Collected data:
== Segment start ==
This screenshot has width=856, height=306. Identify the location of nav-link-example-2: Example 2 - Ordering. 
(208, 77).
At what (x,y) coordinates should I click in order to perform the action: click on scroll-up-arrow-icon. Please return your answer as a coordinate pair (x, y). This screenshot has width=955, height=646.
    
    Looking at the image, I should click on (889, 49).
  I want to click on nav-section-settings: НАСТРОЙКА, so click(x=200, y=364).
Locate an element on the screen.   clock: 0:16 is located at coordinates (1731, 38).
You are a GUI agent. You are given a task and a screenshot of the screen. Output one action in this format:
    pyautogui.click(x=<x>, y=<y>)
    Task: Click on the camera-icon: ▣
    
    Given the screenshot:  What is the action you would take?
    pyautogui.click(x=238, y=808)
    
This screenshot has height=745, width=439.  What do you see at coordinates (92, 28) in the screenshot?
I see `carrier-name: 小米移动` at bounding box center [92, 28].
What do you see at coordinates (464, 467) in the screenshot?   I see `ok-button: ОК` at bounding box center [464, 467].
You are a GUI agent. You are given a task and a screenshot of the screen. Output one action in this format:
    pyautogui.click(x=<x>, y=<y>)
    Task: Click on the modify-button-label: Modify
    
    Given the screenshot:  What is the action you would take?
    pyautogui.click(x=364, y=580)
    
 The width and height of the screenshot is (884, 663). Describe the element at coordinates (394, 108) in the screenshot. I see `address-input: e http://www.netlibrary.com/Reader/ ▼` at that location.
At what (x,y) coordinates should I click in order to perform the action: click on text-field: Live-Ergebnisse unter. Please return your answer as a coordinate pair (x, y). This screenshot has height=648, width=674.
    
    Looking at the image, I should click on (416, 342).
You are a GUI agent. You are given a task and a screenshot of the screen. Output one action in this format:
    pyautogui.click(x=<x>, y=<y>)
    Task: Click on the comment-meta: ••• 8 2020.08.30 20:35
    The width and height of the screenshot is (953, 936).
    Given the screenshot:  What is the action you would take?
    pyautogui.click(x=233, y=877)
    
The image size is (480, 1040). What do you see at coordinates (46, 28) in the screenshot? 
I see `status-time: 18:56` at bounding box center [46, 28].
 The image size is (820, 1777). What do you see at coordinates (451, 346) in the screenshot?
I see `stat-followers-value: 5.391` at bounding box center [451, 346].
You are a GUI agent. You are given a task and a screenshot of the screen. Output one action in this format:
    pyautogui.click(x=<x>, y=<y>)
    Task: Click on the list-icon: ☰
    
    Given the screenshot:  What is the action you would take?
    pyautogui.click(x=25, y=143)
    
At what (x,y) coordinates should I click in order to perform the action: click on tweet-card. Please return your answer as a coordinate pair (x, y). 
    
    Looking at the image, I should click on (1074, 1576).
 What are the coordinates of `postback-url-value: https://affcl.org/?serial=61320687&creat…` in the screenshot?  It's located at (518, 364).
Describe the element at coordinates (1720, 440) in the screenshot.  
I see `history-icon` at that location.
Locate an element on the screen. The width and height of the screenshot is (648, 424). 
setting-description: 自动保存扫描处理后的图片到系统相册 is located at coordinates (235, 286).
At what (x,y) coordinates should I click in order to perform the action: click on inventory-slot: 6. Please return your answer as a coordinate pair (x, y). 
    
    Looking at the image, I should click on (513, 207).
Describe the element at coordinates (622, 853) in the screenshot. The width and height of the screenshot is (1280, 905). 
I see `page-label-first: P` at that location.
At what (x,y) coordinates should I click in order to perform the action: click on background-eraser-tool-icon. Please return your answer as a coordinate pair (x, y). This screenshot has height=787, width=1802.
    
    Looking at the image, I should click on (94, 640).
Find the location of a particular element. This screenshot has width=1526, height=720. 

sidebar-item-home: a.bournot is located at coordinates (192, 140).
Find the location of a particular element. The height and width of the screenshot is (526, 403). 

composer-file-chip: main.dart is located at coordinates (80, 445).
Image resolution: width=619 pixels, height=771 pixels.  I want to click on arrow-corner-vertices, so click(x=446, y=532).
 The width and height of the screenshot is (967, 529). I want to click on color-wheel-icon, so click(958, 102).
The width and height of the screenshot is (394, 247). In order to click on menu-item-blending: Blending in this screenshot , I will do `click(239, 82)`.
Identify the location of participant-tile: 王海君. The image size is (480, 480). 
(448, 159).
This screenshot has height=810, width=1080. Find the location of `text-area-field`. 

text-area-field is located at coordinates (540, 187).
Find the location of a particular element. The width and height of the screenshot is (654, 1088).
== Segment end ==
** WORK REQUIRED **
Copy out the entire listing above, reproducing every line word for word.

** EXERCISE RESPONSE **
This screenshot has width=856, height=306. Identify the location of nav-link-example-2: Example 2 - Ordering. 
(208, 77).
At what (x,y) coordinates should I click in order to perform the action: click on scroll-up-arrow-icon. Please return your answer as a coordinate pair (x, y). This screenshot has width=955, height=646.
    
    Looking at the image, I should click on (889, 49).
  I want to click on nav-section-settings: НАСТРОЙКА, so click(x=200, y=364).
Locate an element on the screen.   clock: 0:16 is located at coordinates (1731, 38).
You are a GUI agent. You are given a task and a screenshot of the screen. Output one action in this format:
    pyautogui.click(x=<x>, y=<y>)
    Task: Click on the camera-icon: ▣
    
    Given the screenshot:  What is the action you would take?
    pyautogui.click(x=238, y=808)
    
This screenshot has height=745, width=439.  What do you see at coordinates (92, 28) in the screenshot?
I see `carrier-name: 小米移动` at bounding box center [92, 28].
What do you see at coordinates (464, 467) in the screenshot?   I see `ok-button: ОК` at bounding box center [464, 467].
You are a GUI agent. You are given a task and a screenshot of the screen. Output one action in this format:
    pyautogui.click(x=<x>, y=<y>)
    Task: Click on the modify-button-label: Modify
    
    Given the screenshot:  What is the action you would take?
    pyautogui.click(x=364, y=580)
    
 The width and height of the screenshot is (884, 663). Describe the element at coordinates (394, 108) in the screenshot. I see `address-input: e http://www.netlibrary.com/Reader/ ▼` at that location.
At what (x,y) coordinates should I click in order to perform the action: click on text-field: Live-Ergebnisse unter. Please return your answer as a coordinate pair (x, y). This screenshot has height=648, width=674.
    
    Looking at the image, I should click on (416, 342).
You are a GUI agent. You are given a task and a screenshot of the screen. Output one action in this format:
    pyautogui.click(x=<x>, y=<y>)
    Task: Click on the comment-meta: ••• 8 2020.08.30 20:35
    The width and height of the screenshot is (953, 936).
    Given the screenshot:  What is the action you would take?
    pyautogui.click(x=233, y=877)
    
The image size is (480, 1040). What do you see at coordinates (46, 28) in the screenshot? 
I see `status-time: 18:56` at bounding box center [46, 28].
 The image size is (820, 1777). What do you see at coordinates (451, 346) in the screenshot?
I see `stat-followers-value: 5.391` at bounding box center [451, 346].
You are a GUI agent. You are given a task and a screenshot of the screen. Output one action in this format:
    pyautogui.click(x=<x>, y=<y>)
    Task: Click on the list-icon: ☰
    
    Given the screenshot:  What is the action you would take?
    pyautogui.click(x=25, y=143)
    
At what (x,y) coordinates should I click in order to perform the action: click on tweet-card. Please return your answer as a coordinate pair (x, y). 
    
    Looking at the image, I should click on (1074, 1576).
 What are the coordinates of `postback-url-value: https://affcl.org/?serial=61320687&creat…` in the screenshot?  It's located at (518, 364).
Describe the element at coordinates (1720, 440) in the screenshot.  
I see `history-icon` at that location.
Locate an element on the screen. The width and height of the screenshot is (648, 424). 
setting-description: 自动保存扫描处理后的图片到系统相册 is located at coordinates (235, 286).
At what (x,y) coordinates should I click in order to perform the action: click on inventory-slot: 6. Please return your answer as a coordinate pair (x, y). 
    
    Looking at the image, I should click on (513, 207).
Describe the element at coordinates (622, 853) in the screenshot. The width and height of the screenshot is (1280, 905). 
I see `page-label-first: P` at that location.
At what (x,y) coordinates should I click in order to perform the action: click on background-eraser-tool-icon. Please return your answer as a coordinate pair (x, y). This screenshot has height=787, width=1802.
    
    Looking at the image, I should click on (94, 640).
Find the location of a particular element. This screenshot has width=1526, height=720. 

sidebar-item-home: a.bournot is located at coordinates (192, 140).
Find the location of a particular element. The height and width of the screenshot is (526, 403). 

composer-file-chip: main.dart is located at coordinates (80, 445).
Image resolution: width=619 pixels, height=771 pixels.  I want to click on arrow-corner-vertices, so click(x=446, y=532).
 The width and height of the screenshot is (967, 529). I want to click on color-wheel-icon, so click(958, 102).
The width and height of the screenshot is (394, 247). In order to click on menu-item-blending: Blending in this screenshot , I will do `click(239, 82)`.
Identify the location of participant-tile: 王海君. The image size is (480, 480). 
(448, 159).
This screenshot has height=810, width=1080. Find the location of `text-area-field`. 

text-area-field is located at coordinates (540, 187).
Find the location of a particular element. The width and height of the screenshot is (654, 1088).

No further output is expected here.